DC Super Hero Girls: Intergalactic Games is an American animated direct-to-video superhero film based on the DC Super Hero Girls web series, produced by Warner Bros. Animation. It is the second film in the DC Super Hero Girls films. It was digitally released on 9 May 2017 and was followed by a DVD release on 23 May. Superheroines Wonder Woman, Supergirl, Batgirl, Poison Ivy, Harley Quinn, Bumblebee, and Katana all square off against Korugar Academy in the Intergalactic Games, but the trouble is in the air as Lena Luthor takes advantage of the gathering of the Supers to enact her villainous plan.

==Plot==
Supergirl, Bumblebee and Batgirl are all excited for the Intergalactic Games and win the championship for Super Hero High, but they are interrupted by a call for help in the city.
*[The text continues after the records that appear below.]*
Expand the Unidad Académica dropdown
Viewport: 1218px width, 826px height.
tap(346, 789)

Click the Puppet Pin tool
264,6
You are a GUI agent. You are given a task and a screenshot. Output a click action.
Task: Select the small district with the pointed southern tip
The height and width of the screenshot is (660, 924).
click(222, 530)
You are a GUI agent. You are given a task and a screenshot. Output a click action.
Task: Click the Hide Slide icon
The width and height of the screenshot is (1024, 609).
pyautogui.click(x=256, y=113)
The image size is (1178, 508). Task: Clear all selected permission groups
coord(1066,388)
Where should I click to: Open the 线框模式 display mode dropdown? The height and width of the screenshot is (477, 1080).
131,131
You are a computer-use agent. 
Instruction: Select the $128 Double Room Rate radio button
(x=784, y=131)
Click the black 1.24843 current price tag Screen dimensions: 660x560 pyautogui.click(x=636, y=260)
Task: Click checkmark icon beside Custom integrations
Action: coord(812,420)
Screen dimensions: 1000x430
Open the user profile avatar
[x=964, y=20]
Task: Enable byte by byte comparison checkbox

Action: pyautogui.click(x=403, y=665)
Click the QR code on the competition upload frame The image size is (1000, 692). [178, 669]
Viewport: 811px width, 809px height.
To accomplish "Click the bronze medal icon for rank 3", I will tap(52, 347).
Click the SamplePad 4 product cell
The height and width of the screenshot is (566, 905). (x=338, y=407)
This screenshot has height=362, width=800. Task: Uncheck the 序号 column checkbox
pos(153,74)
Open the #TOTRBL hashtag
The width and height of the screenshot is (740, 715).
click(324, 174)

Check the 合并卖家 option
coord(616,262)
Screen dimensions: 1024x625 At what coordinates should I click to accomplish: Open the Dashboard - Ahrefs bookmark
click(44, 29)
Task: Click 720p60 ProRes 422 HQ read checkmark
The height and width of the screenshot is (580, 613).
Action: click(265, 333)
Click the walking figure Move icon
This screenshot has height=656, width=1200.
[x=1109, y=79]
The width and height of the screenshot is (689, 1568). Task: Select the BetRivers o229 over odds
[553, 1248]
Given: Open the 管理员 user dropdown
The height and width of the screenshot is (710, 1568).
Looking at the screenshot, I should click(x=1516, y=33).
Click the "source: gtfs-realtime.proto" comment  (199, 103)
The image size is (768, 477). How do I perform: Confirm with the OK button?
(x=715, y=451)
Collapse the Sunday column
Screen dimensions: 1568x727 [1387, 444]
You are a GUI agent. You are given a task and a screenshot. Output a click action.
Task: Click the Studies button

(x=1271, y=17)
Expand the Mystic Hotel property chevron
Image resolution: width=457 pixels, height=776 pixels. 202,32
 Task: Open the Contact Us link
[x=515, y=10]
They investigate to find humans being attacked by three robots: two male and one female called Platinum. With the arrival of Starfire, the robotic trio give Batgirl an idea to magnetize them. At Super Hero High School, it is revealed that Platinum and her cronies were part of an experiment to give machines more human emotion and free will, to make them superheroes as well.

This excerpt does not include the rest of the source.